Quel plaisir de retrouver ce couple improbable. Elle, la petite et frêle acrobate au visage maquillé de blanc autour de son nez rouge, jamais plus à l’aise que dans les airs sur un et même deux trapèzes. Lui, le colosse à la barbe sauvage aux épais habits dépenaillés (comme hérités de son premier spectacle en solo, l’inoubliable Par le Boudu). Un troisième larron les accompagne sur la piste, Pierre le Gouallec en alternance avec Sébastien Brun. Et, perché au dessus d’eux, le musicien Samuel Legal qui joue de l’orgue non comme un pied mais avec ses deux pieds quand ses mains sont en pause.

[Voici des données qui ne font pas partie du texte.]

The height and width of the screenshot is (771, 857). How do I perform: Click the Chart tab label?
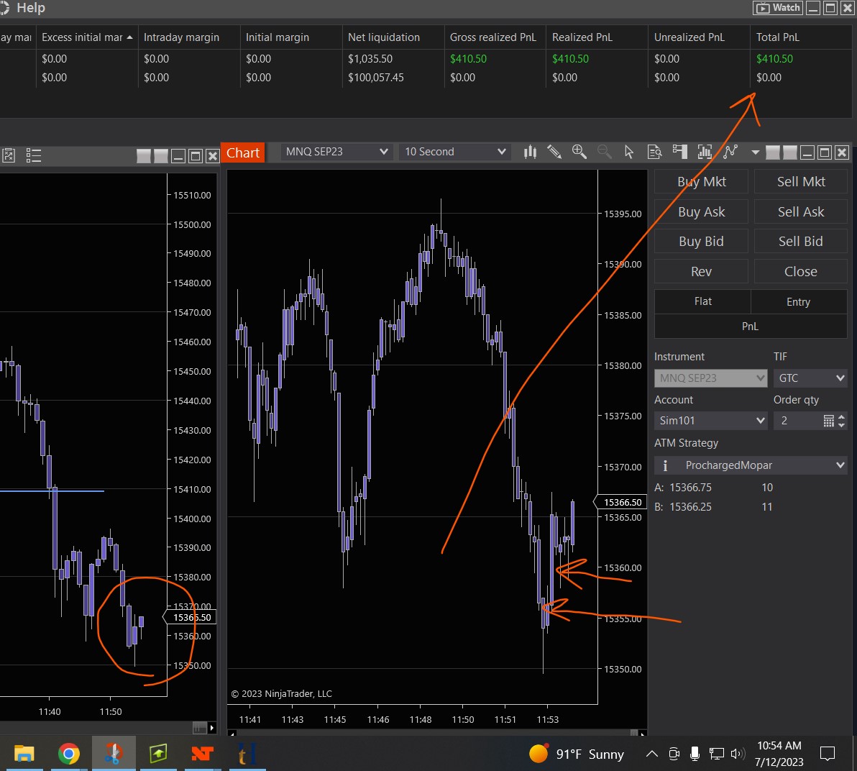243,152
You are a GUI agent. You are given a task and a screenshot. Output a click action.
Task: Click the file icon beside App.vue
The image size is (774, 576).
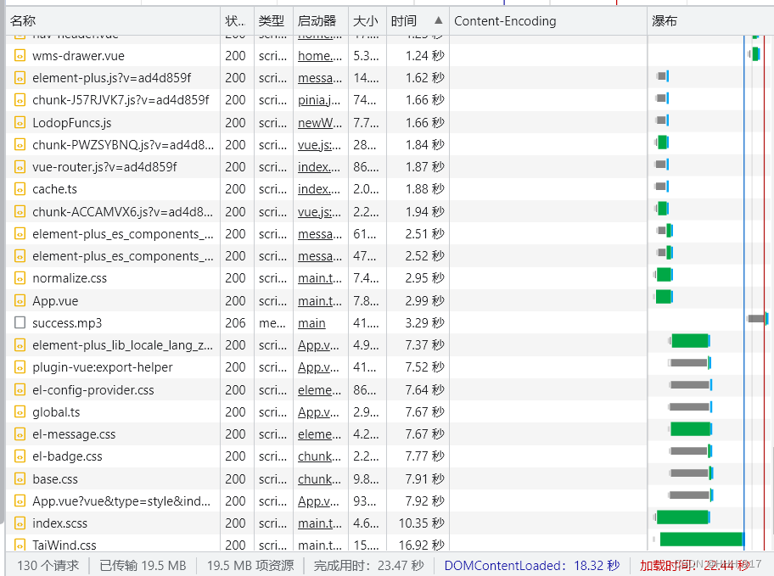[19, 299]
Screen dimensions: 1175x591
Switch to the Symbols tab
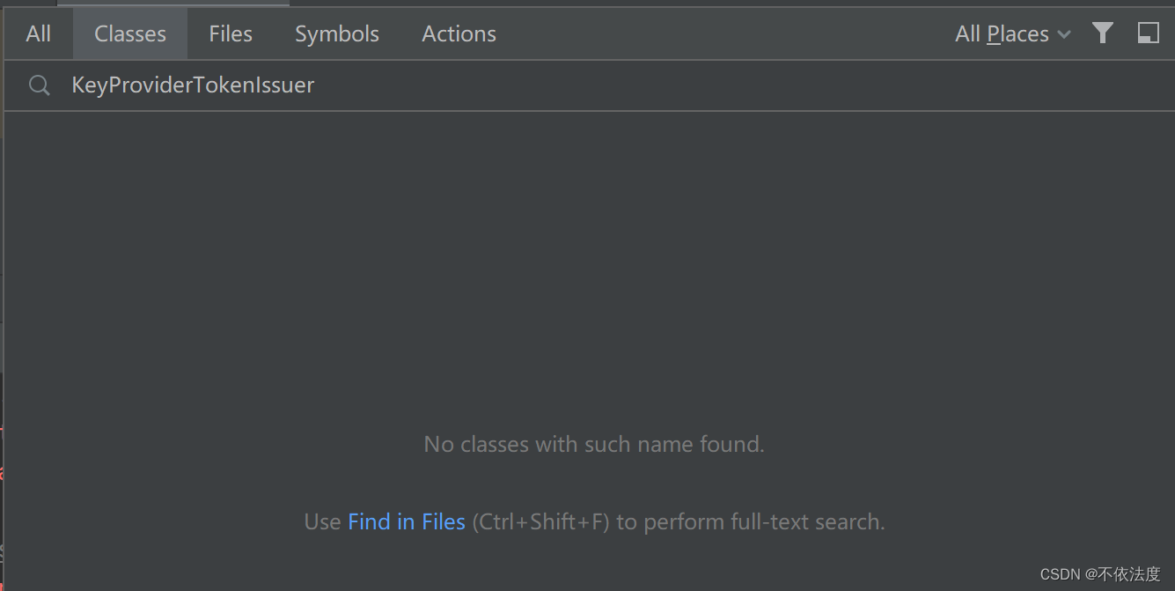pos(336,33)
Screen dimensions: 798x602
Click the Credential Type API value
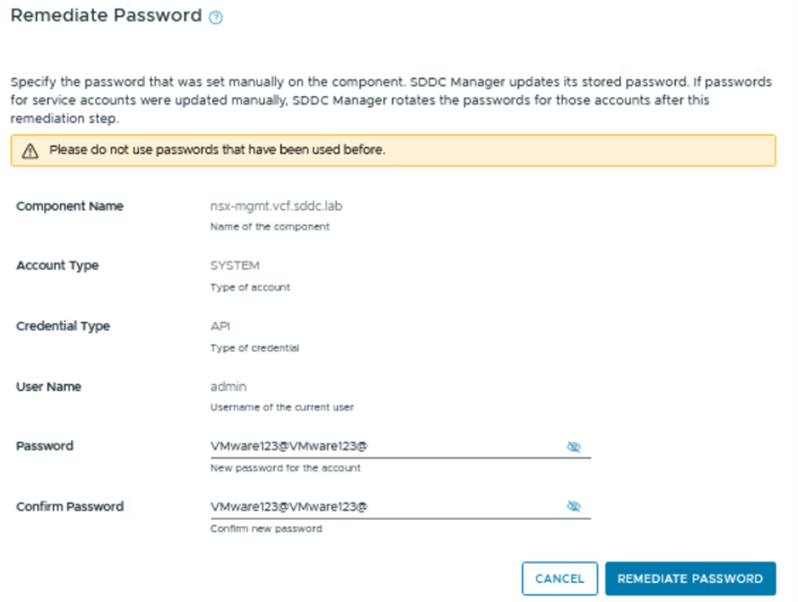point(221,326)
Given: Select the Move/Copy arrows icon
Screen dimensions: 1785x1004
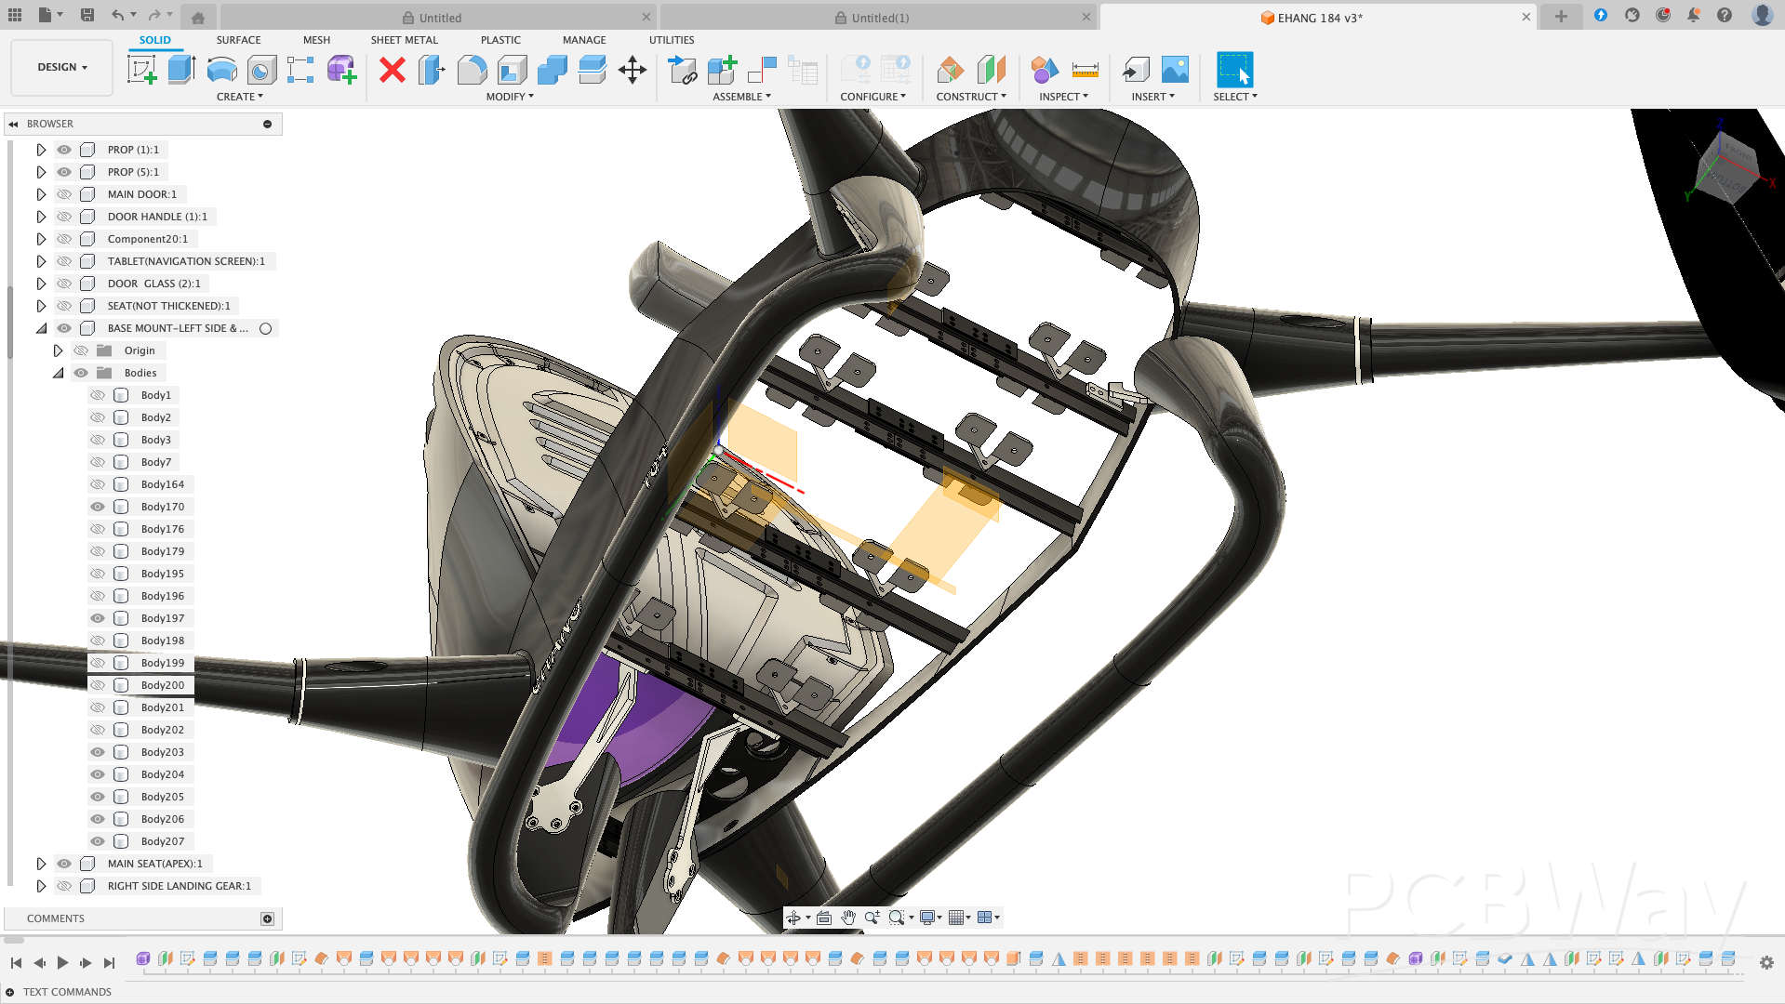Looking at the screenshot, I should [633, 70].
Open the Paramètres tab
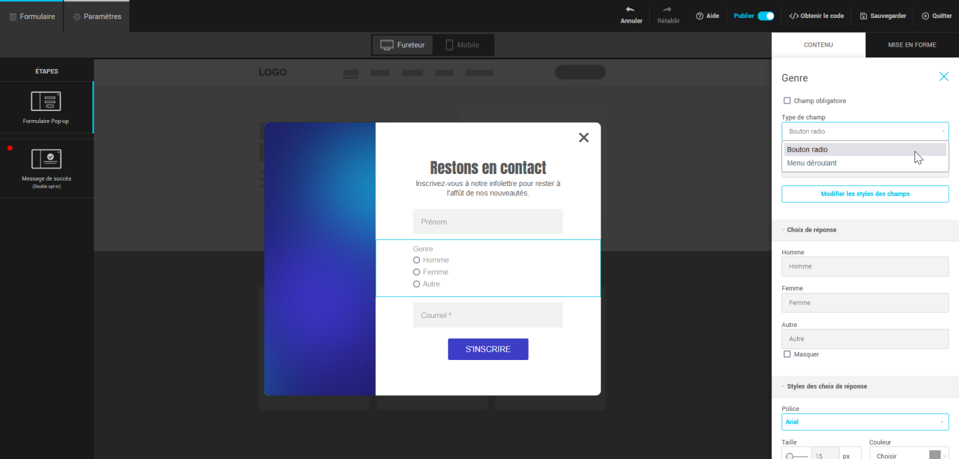The image size is (959, 459). click(x=97, y=17)
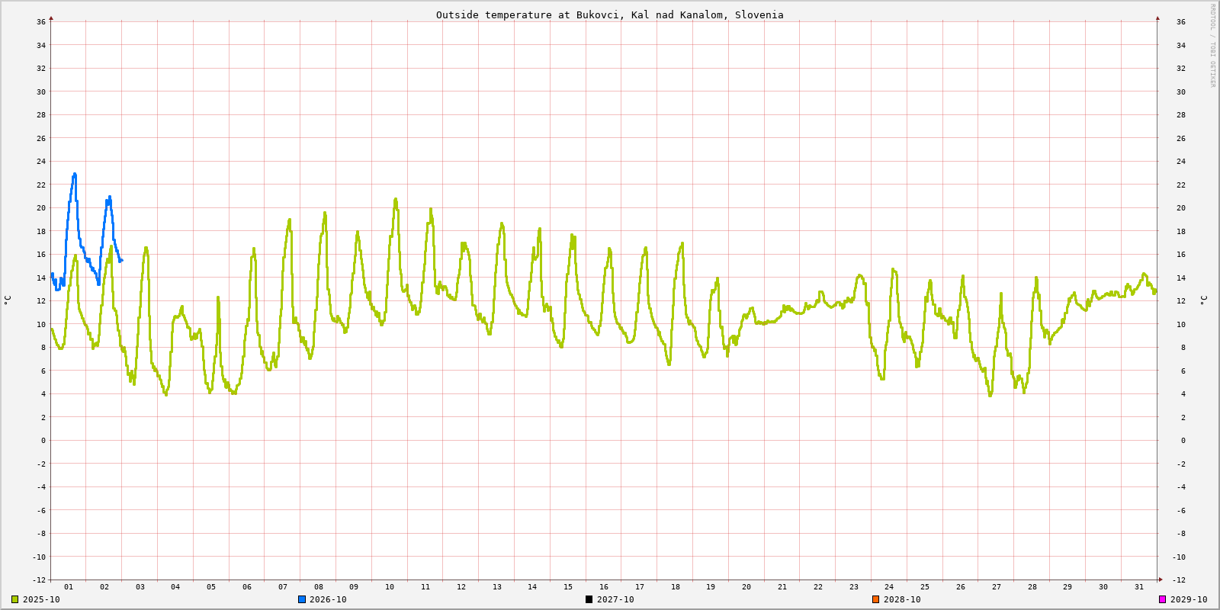Image resolution: width=1220 pixels, height=610 pixels.
Task: Click the blue line's peak on day 01
Action: (75, 174)
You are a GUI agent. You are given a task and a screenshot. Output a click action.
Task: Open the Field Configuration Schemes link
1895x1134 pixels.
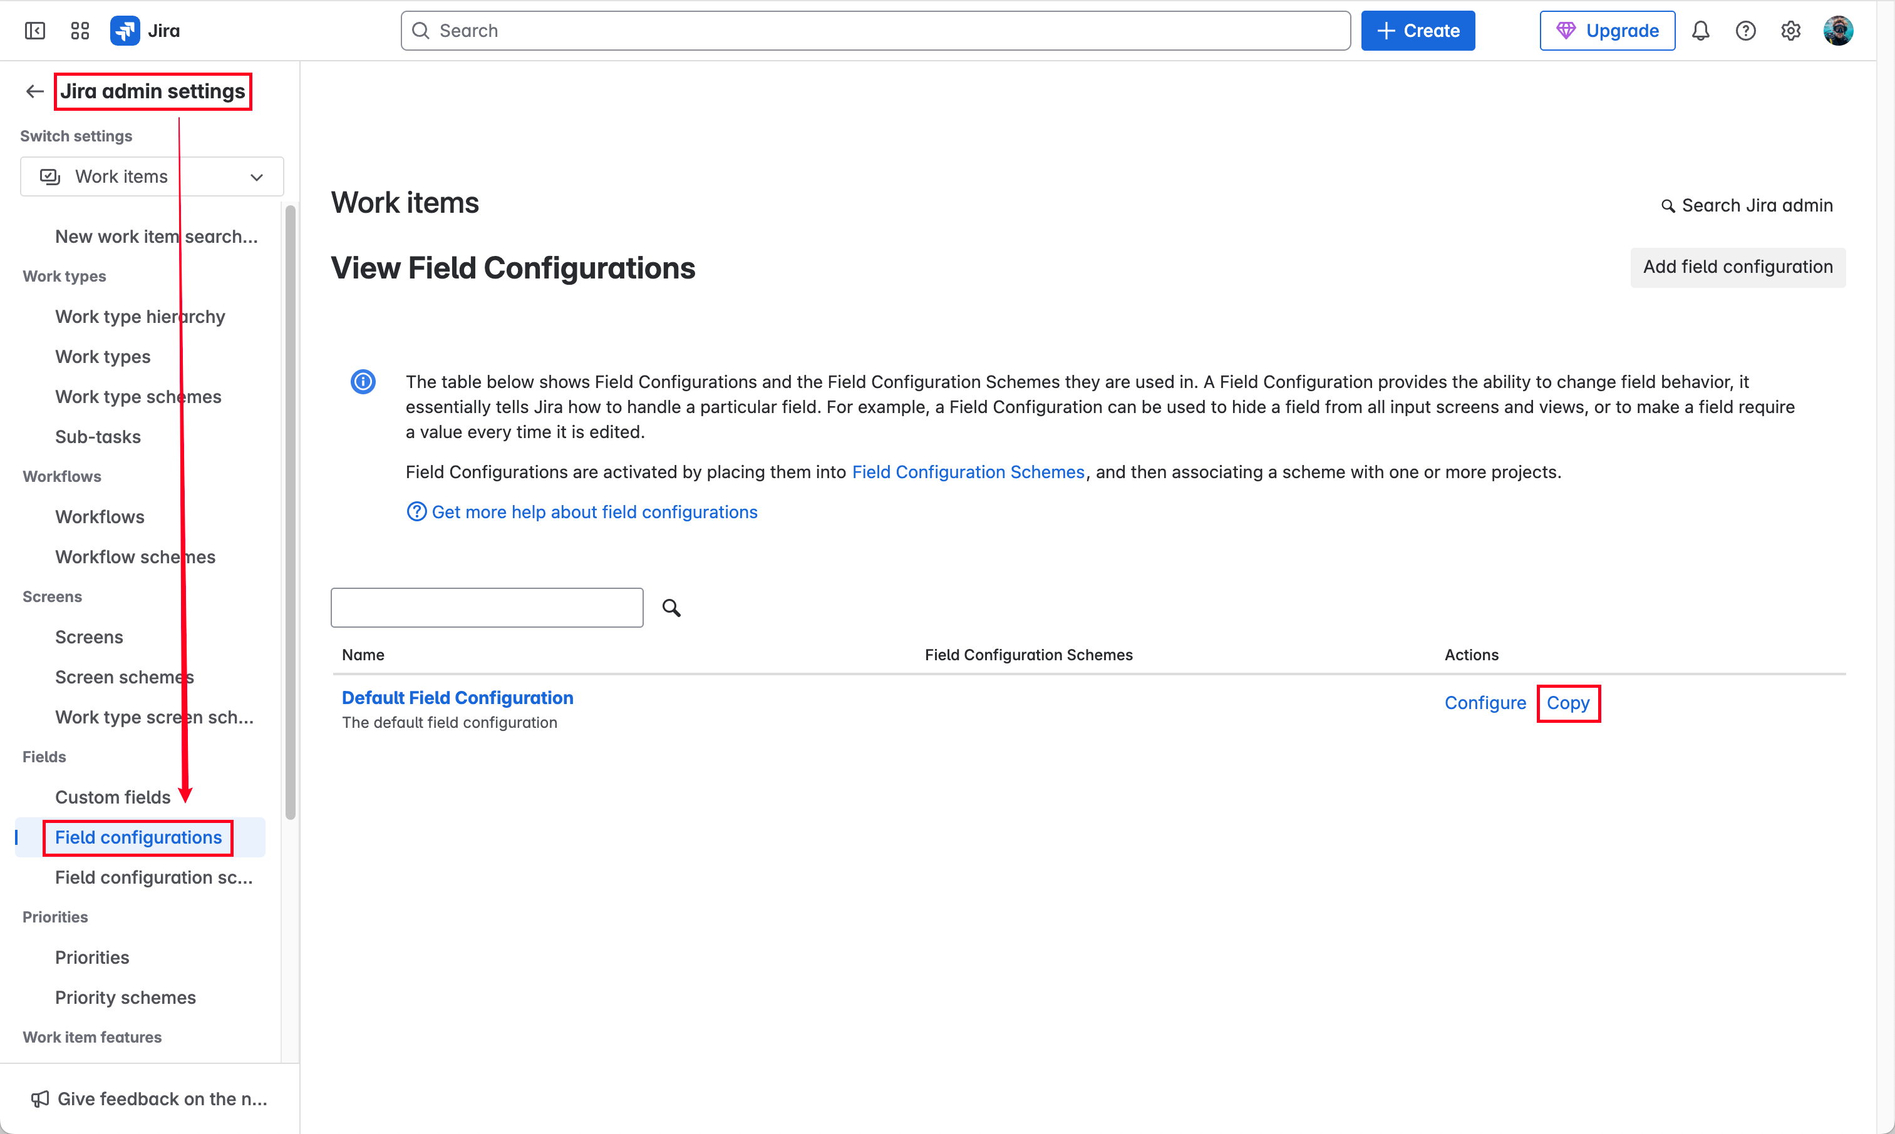click(x=968, y=471)
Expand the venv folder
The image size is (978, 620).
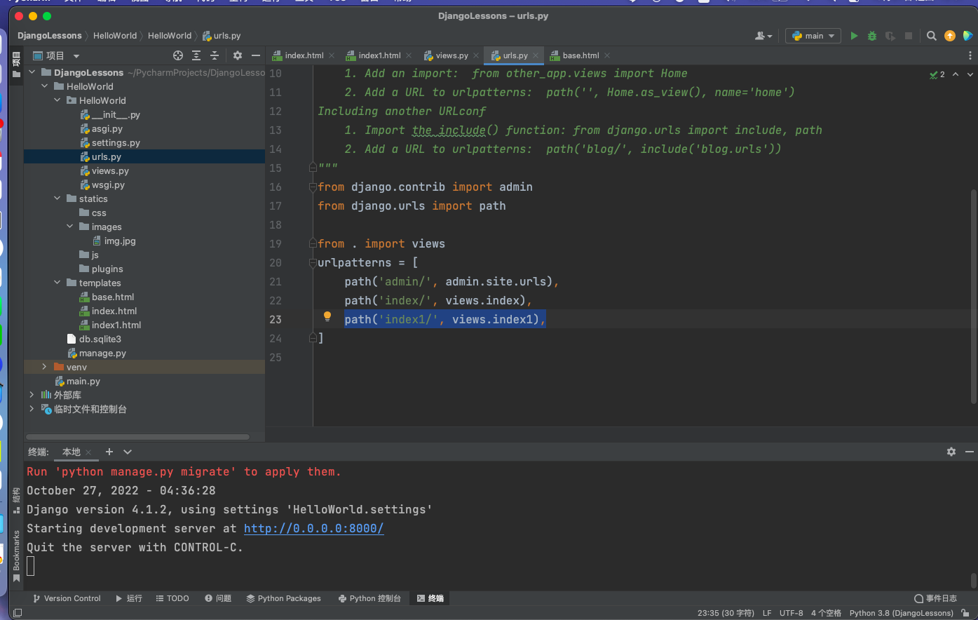coord(44,367)
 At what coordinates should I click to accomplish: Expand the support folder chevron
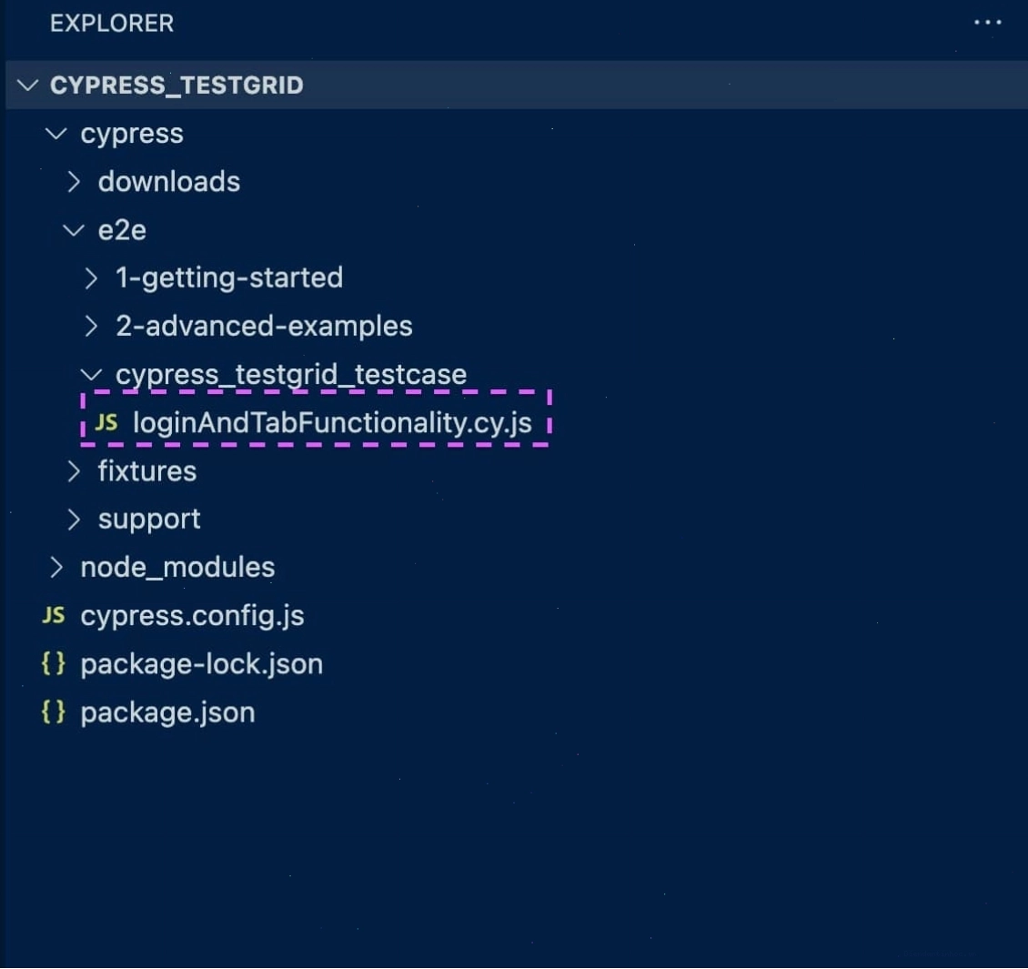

Ils déboulent non des coulisses mais du dehors, font halte, le temps d’un tour de piste. « Le but de notre voyages est incertain » dit Bonaventure, le seul à parler de temps à autre, avec parcimonie. Sont-ils de soldats ayant déserté ? Des rescapés ? Des égarés ? Ils ont poussé un amas de ferraille, ils sont entrés, le public est là. Alors ils font ce qu’ils aiment et savent très bien faire : des portées, des pirouettes, des ruades. Bonaventure entortille Titoune autour de lui, elle se réfugie sur ses épaules, la voici debout les bras le long du corps, et voilà que le troisième larron s’interpose entre les deux, le public applaudit cette belle verticalité des trois corps, mais les zigotos ne saluent pas. Ils ne font pas un numéro, ils racontent une histoire trouée faite de planches, de fils, d’une toute petite chaise, d’un gros lapin, d’un piano à queue sans pieds qui est comme une île où, un temps, se réfugier.
Vers la fin, les trois écriront ensemble de nouvelles pages follement tournoyantes avec cet objet complice, cher aux spectacles du cirque Trottola: une simple et belle échelle. Alors, pour finir, ils saluent le public. La salle, aussi comble que comblée, les applaudit tant et plus. La piste éteint la lumière. Dehors, la nuit nous attend.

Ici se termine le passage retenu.